Book Review : The Looking Glass Wars by Frank Beddor
Wonderland is thrown into a crisis when Redd arrives at the palace intent upon murdering her sister Queen Genevieve, and taking her place as Queen. Alyss escapes through the looking glass with Hatter Madigan as her protector. In desperation they jump into the Pool of Tears not knowing how they will get back to Wonderland, but the Princesses’ life must be spared if they are to ever conquer Redd. Unfortunately Alyss and Hatter are separated as they travel through the pool leaving the Princess to fend for herself on the streets of London.
The reign of Queen Redd encourages evil and practitioners of Black Imagination across the realm plunging the land into disarray. However, those loyal to Alyss won’t give up that easily.
Adult Point of View
Frank Beddor has developed an interesting premise in The Looking Glass Wars, in which Alice(Alyss) is actually the lost princess of Wonderland, and a bumbling author, Charles Lutwidge Dodgson, misconstrues the entire tale into fiction.

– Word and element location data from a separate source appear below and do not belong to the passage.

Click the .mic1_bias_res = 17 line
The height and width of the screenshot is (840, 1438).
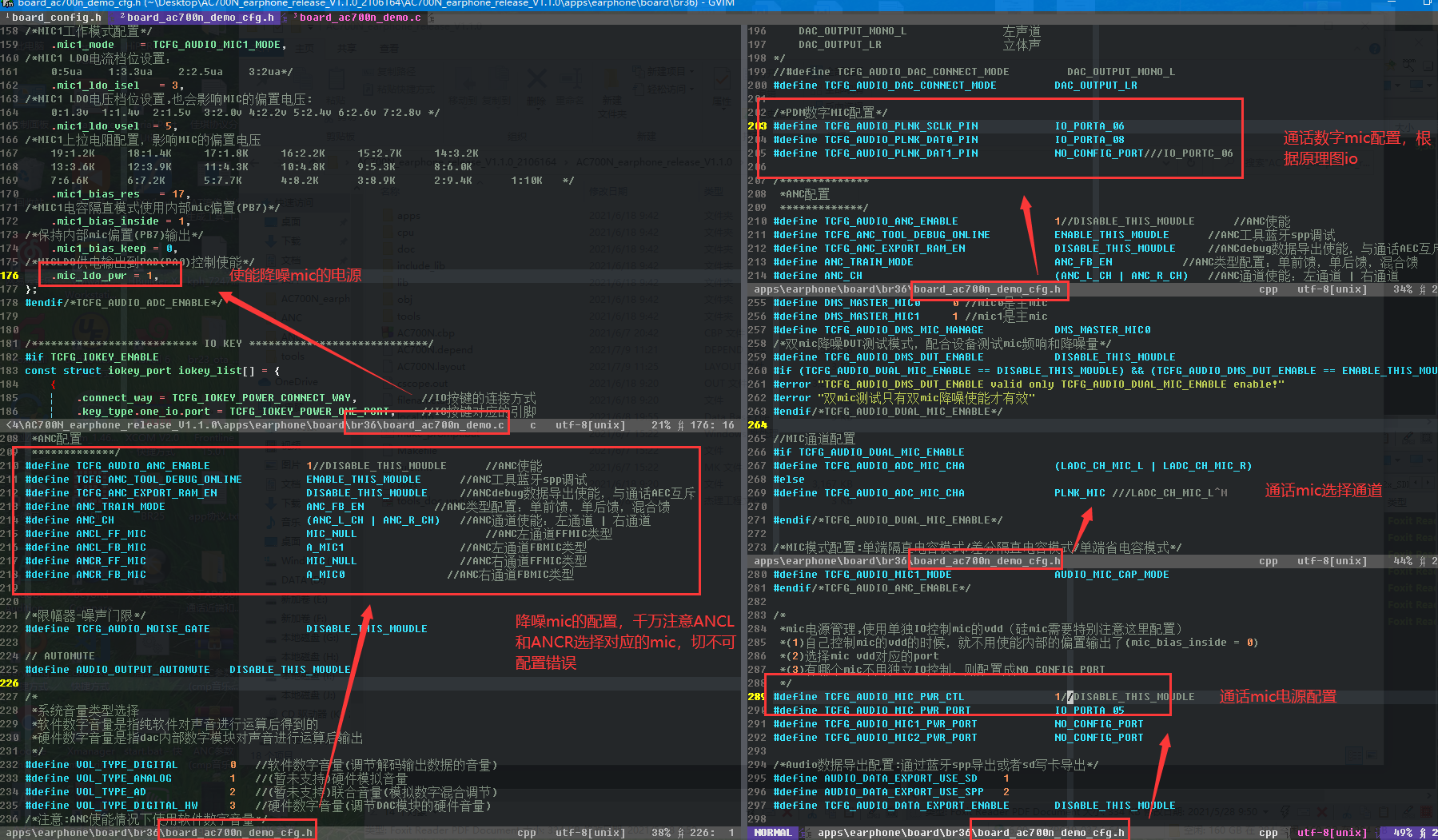tap(120, 194)
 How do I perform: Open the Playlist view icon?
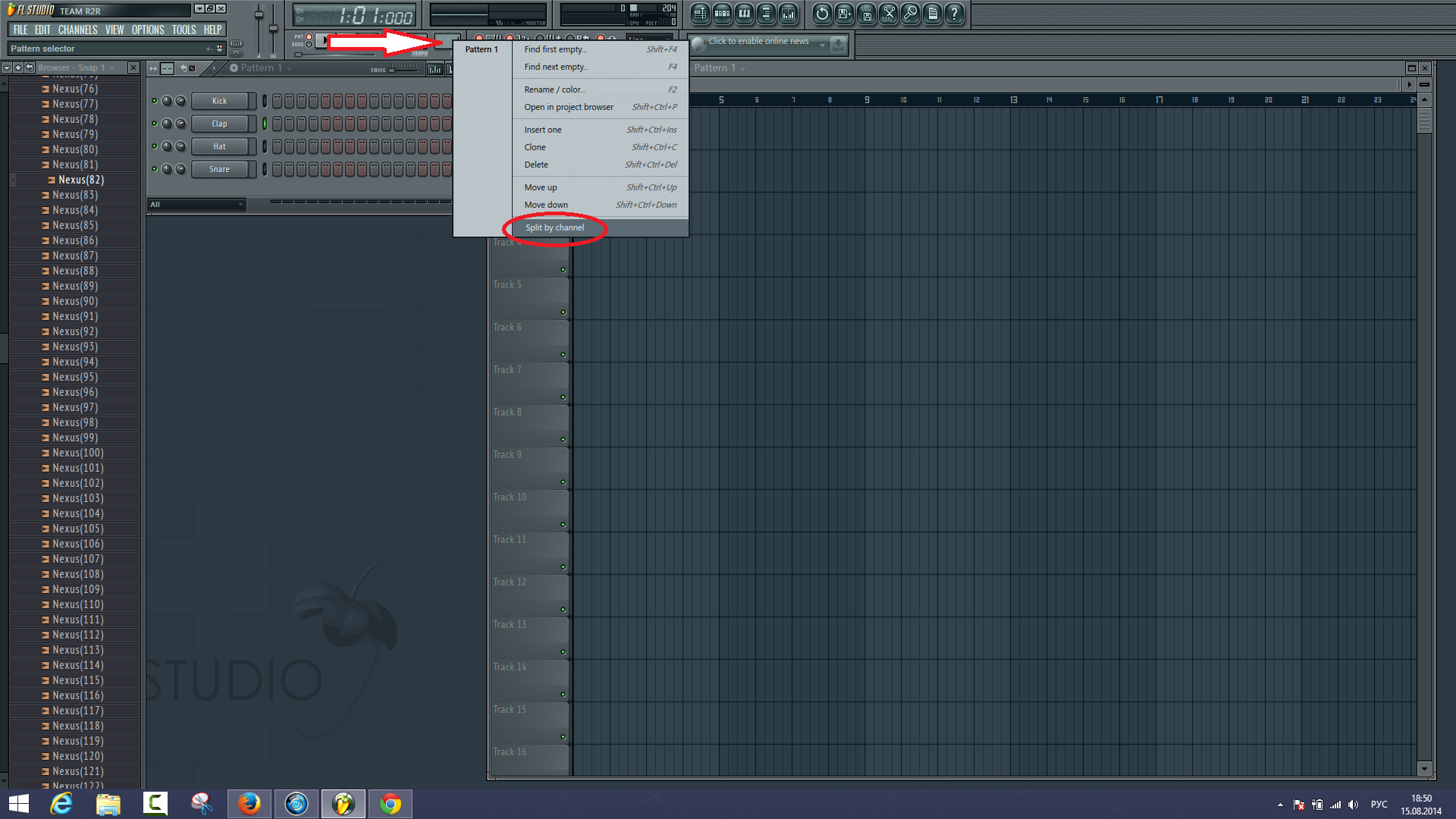(x=700, y=14)
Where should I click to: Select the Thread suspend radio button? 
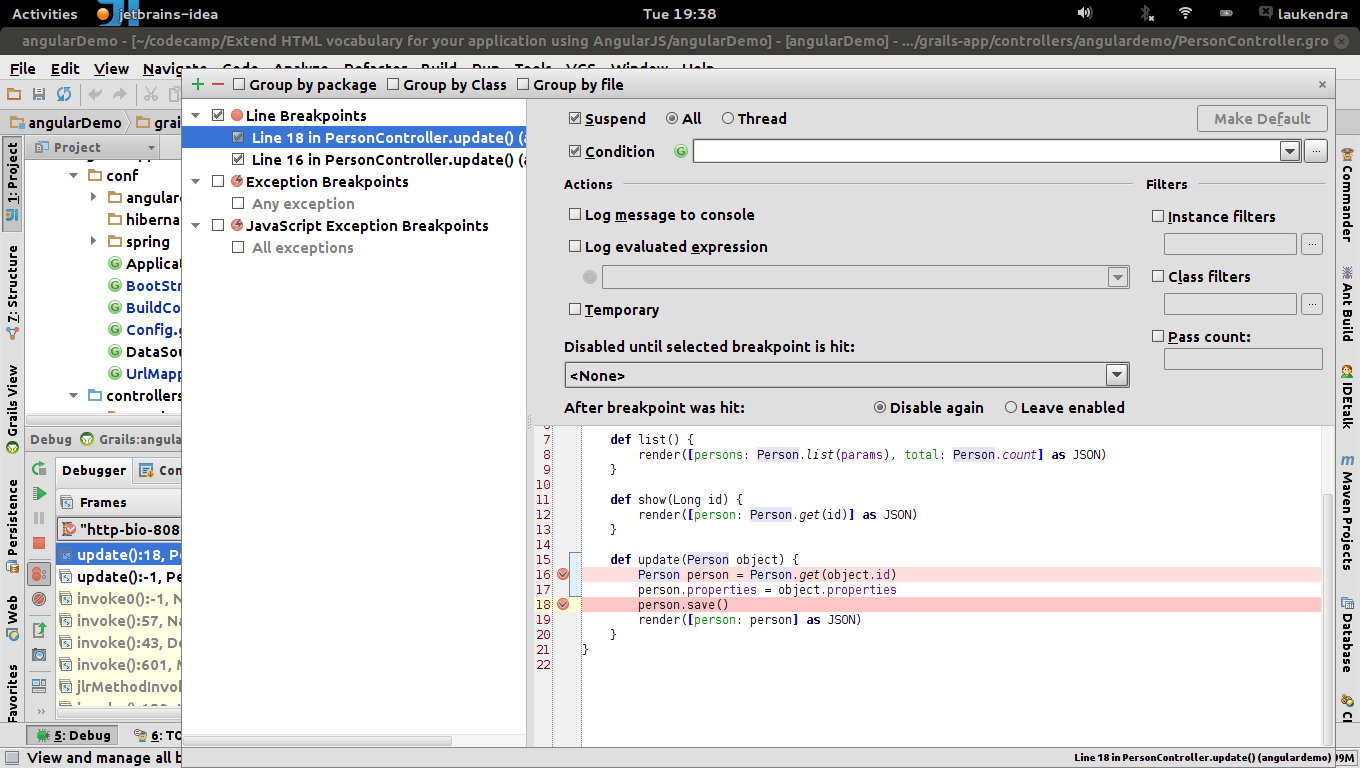click(728, 118)
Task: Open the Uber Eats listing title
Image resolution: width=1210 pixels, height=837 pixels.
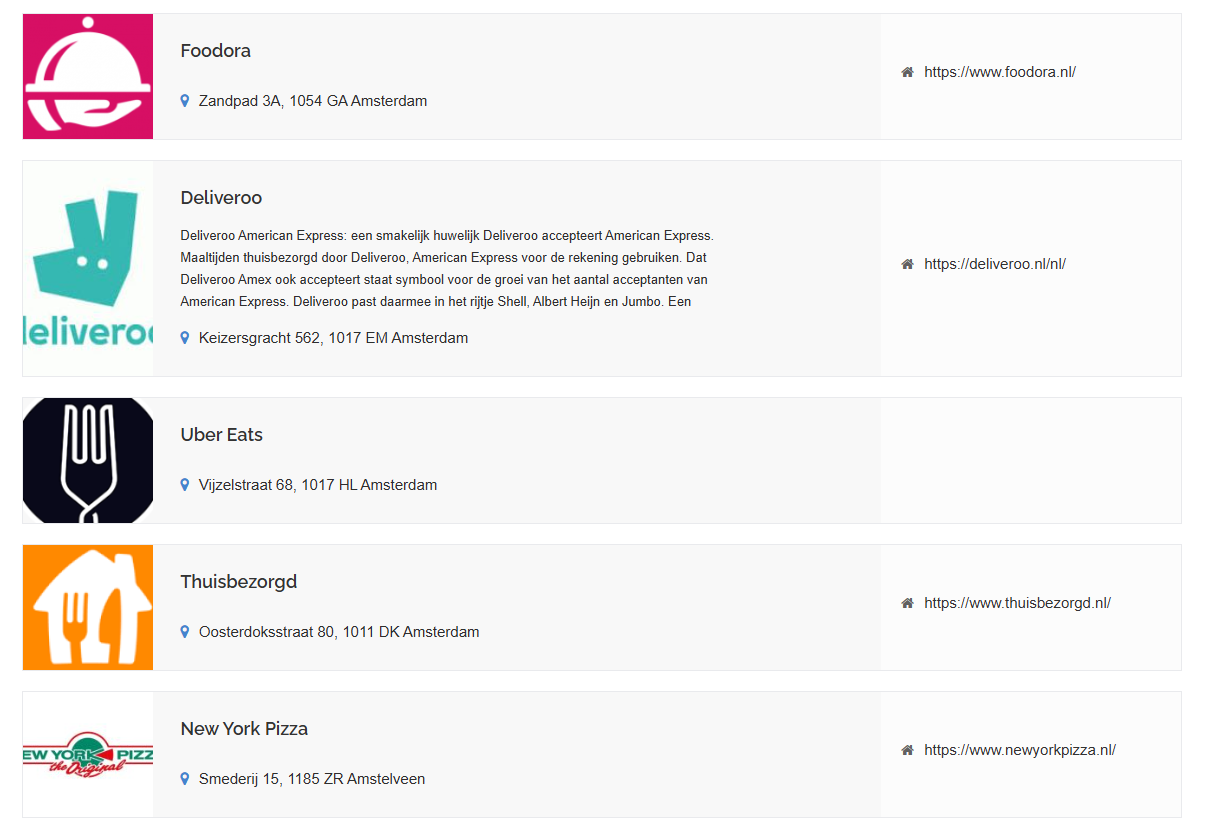Action: point(221,435)
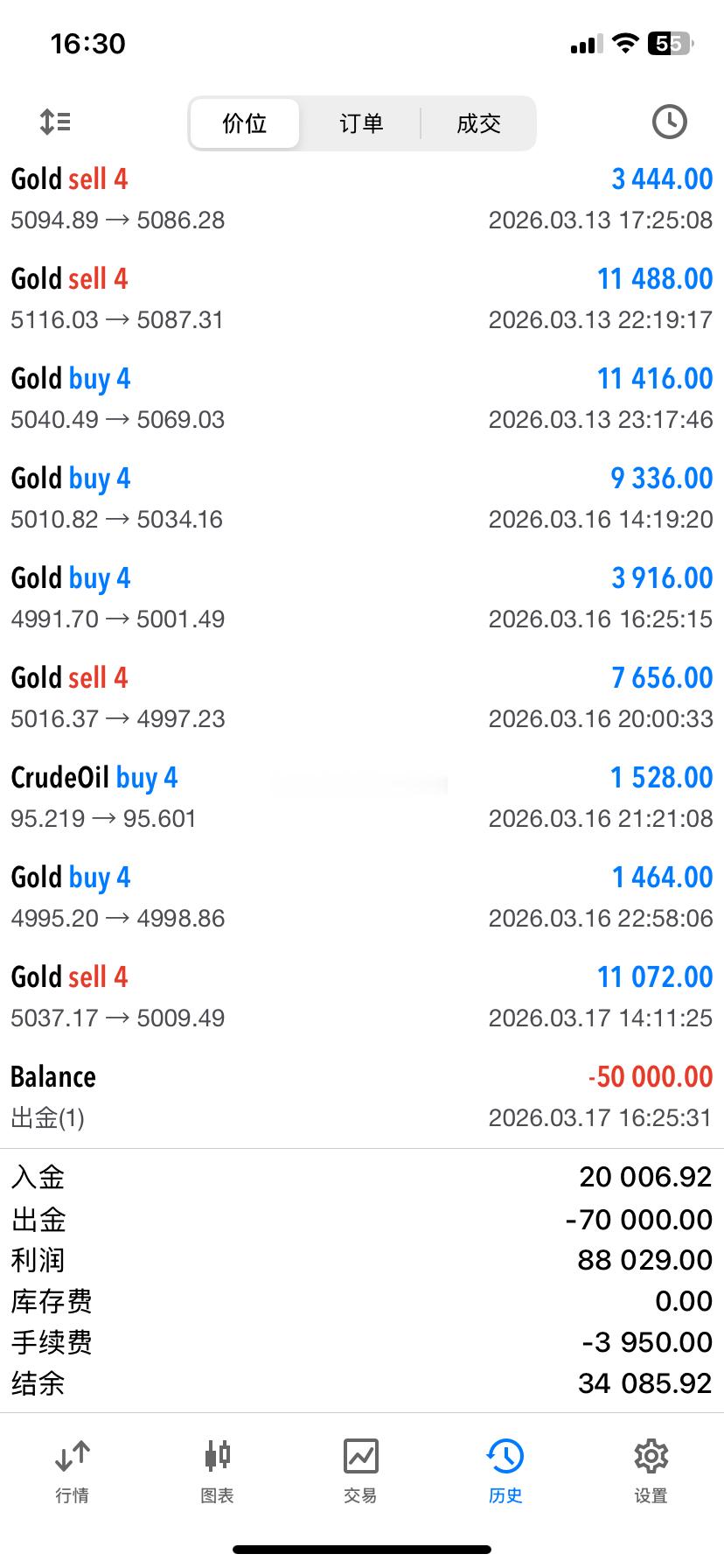
Task: Expand the Balance 出金(1) withdrawal row
Action: [362, 1096]
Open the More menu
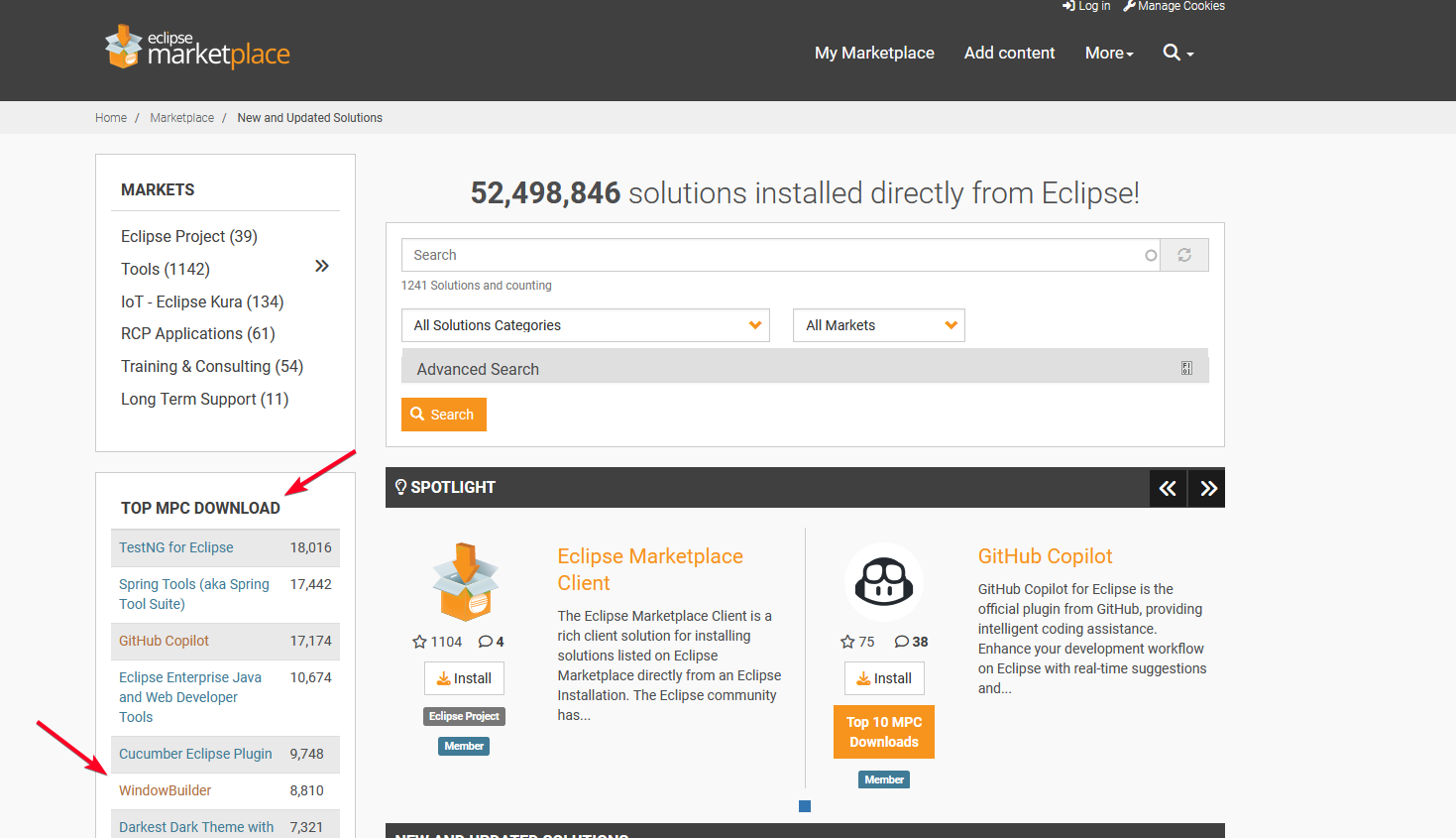Viewport: 1456px width, 838px height. pos(1108,53)

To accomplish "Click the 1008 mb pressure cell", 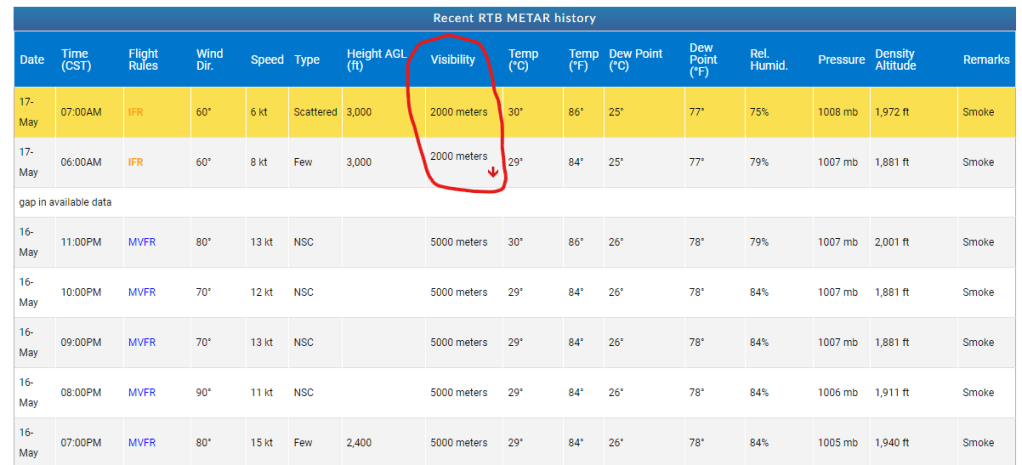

Beddor is quite clever reassigning characters with new roles and purpose for this novel, such as, The Cat is an assassin and Hatter Madigan, a member of the Millinery, is an elite guard in the queen’s service. Armies of cards are stacked and cut, looking glass travel is possible and the other suits are the royal families of the kingdom, with Jack of Diamonds having a card or two up his sleeve .
I had a hard time reconciling the cute names, like Wonderopolis, the Heart Crystal and Outerwilderbestia with the violence. Redd decapitates her sister, stabs her brother-in-law and oppresses the entire society, including sending families to prison. I didn’t understand why the battles used so much violence and weapons when surely the queens could have used their minds as weapons. It didn’t feel like the battles followed the premises of White and Black Imagination. I also thought it was a little weird that a 10 year old boy was so in love with a 7 year old girl that he would pine away for her when she disappeared. Finally, the character development was sacrificed for the clever scenery and the battle scenes, which were overwhelmingly frequent.
All in all I felt like this book was forgettable. I wanted to like it, but I just didn’t feel satisfied. It is listed as a reading grade level of 7.5 and I wouldn’t want to see kids reading it much younger than 5th or 6th grade.
2.5 out of 5 stars (I still gave it over 2 stars because it was clever and original.)
– the Mother
The Teen didn’t bother to read this one.